Hier matin, j’ai participé à un « dialogue parties prenantes » avec la direction de HSBC France à propos de sa démarche de développement durable et de responsabilité globale.
Organisé sous forme d’une table ronde par l’Institut RSE, ce dialogue a permis à une dizaine de personnes, représentants d’agences de notation extra-financière, d’associations, de médias ainsi qu’à moi-même comme représentant du monde académique, d’interroger Marine de Bazelaire, directrice du développement durable d’HSBC France, Paul de Marcellus, spécialiste de l’ISR chez HSBC Global Asset Management ainsi que Antoine Fossorier, directeur d’un centre d’affaires entreprise de HSBC à Paris.
Après avoir analysé au préalable les pages du site internet de l’entreprise consacrés à la responsabilité globale et les rapports de développement durable publiés par HSBC au niveau mondial et français, chacun parmi à pu s’appuyer sur son expertise, son expérience et ses intérêts pour poser des questions permettant d’approfondir des points qui ne sont pas abordés dans ces communications.

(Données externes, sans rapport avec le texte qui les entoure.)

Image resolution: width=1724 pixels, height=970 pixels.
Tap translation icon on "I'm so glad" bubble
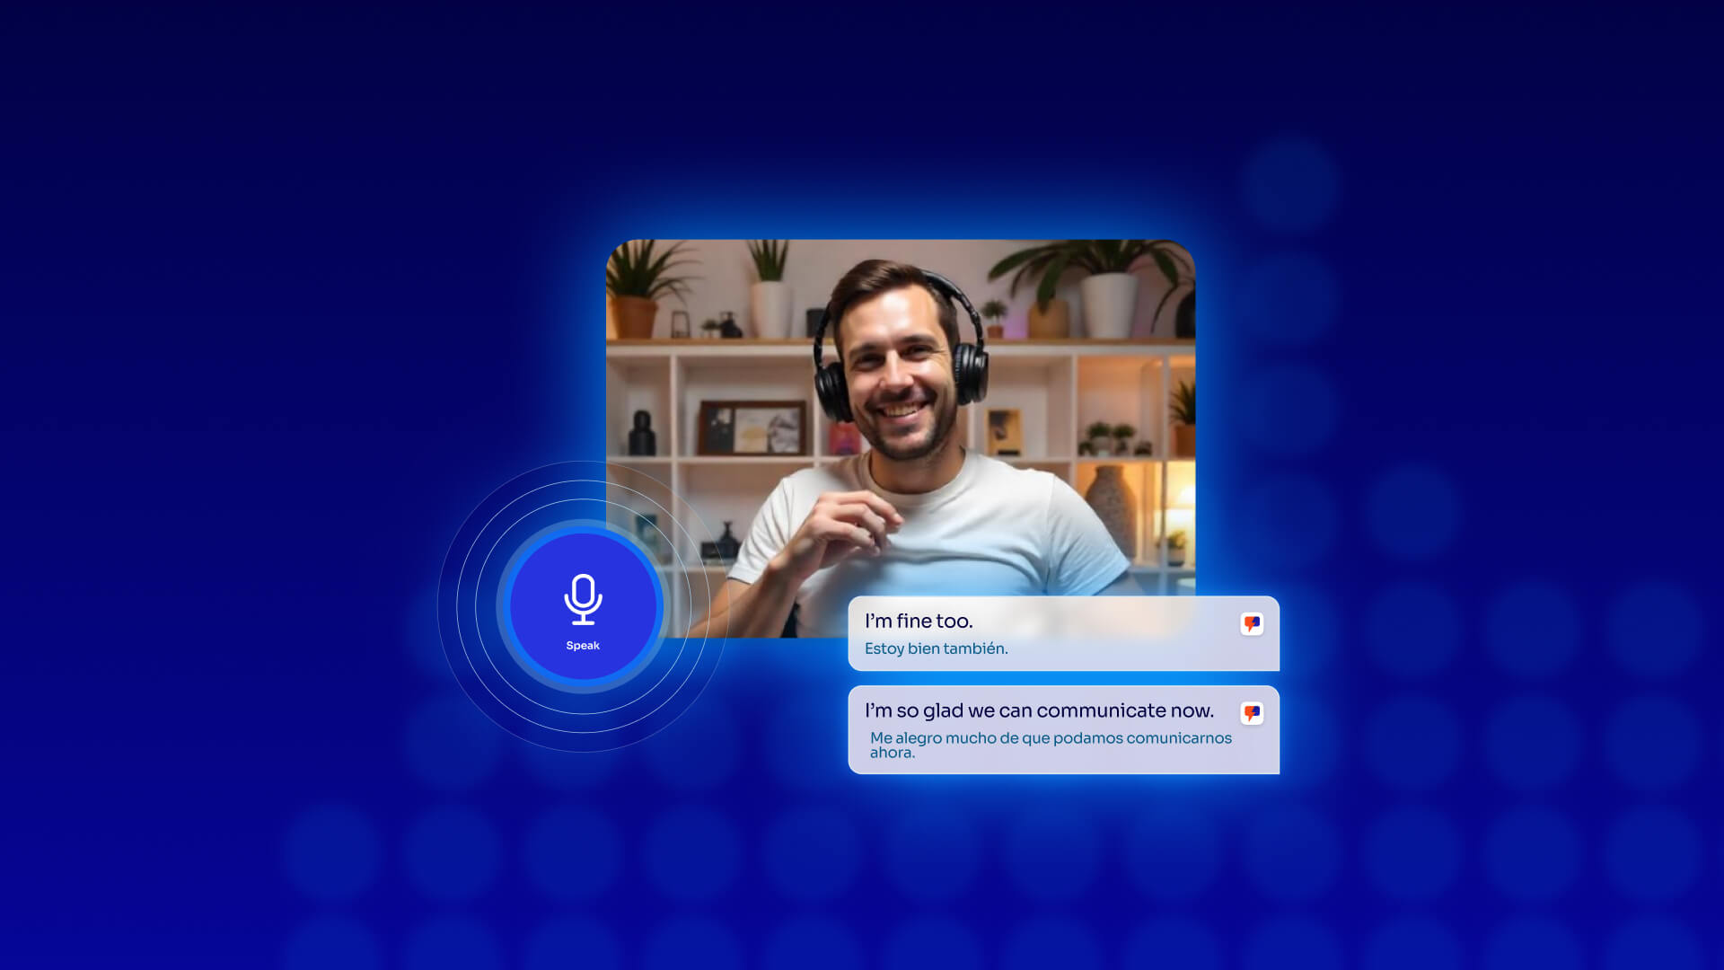(1252, 713)
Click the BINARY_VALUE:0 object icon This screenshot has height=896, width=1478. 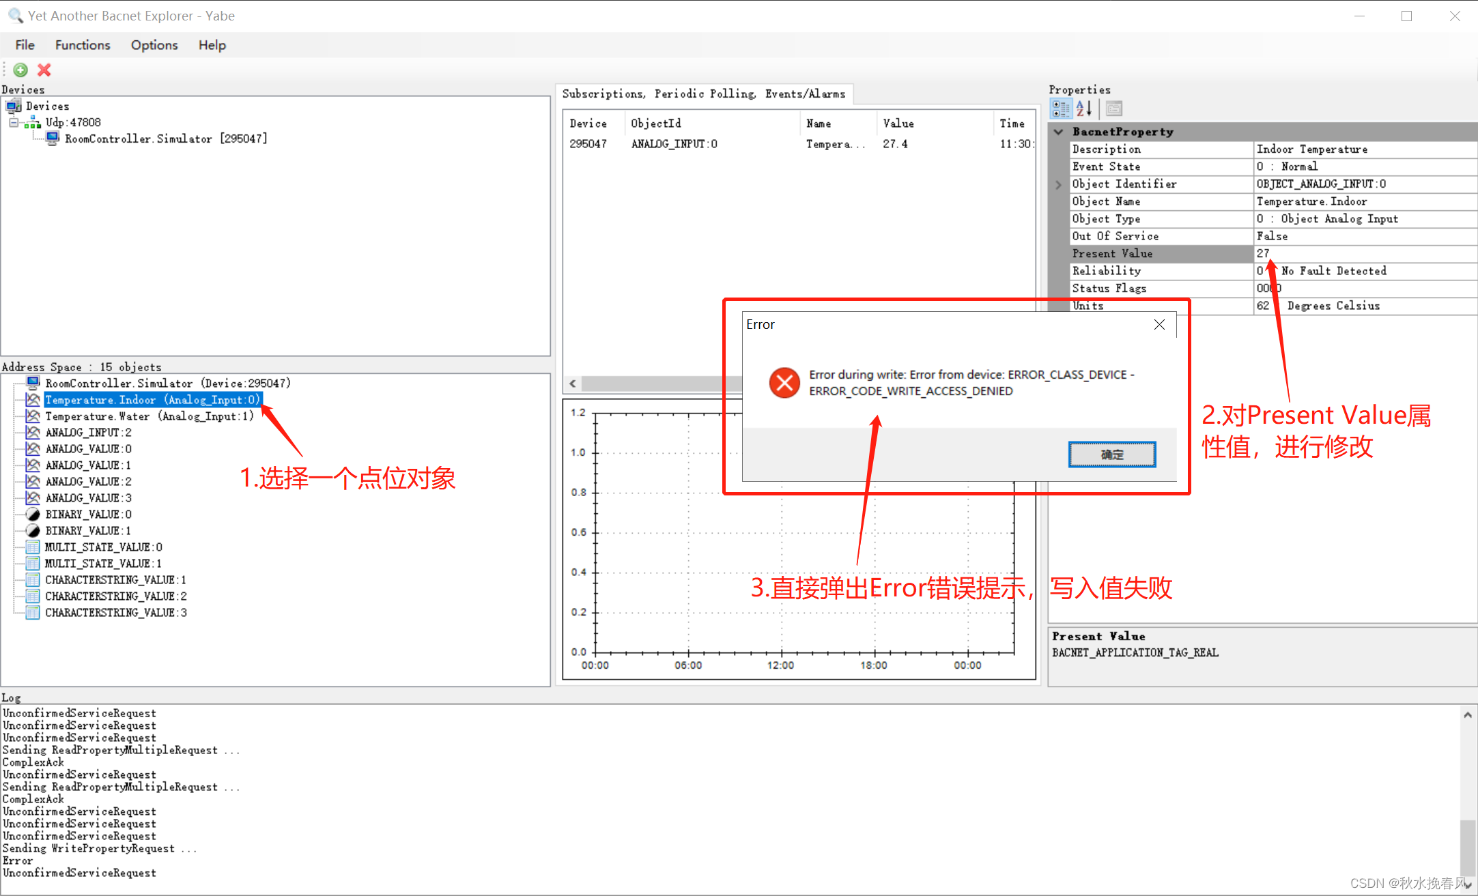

Ces échanges très francs ont permis de traiter de questions très variées sur les différentes dimensions de la responsabilité globale d’une banque. Ils permettront à la direction du développement durable de mieux comprendre les attentes des parties prenantes et de continuer à améliorer leur démarche de responsabilité globale dont la qualité a été saluée par les participants.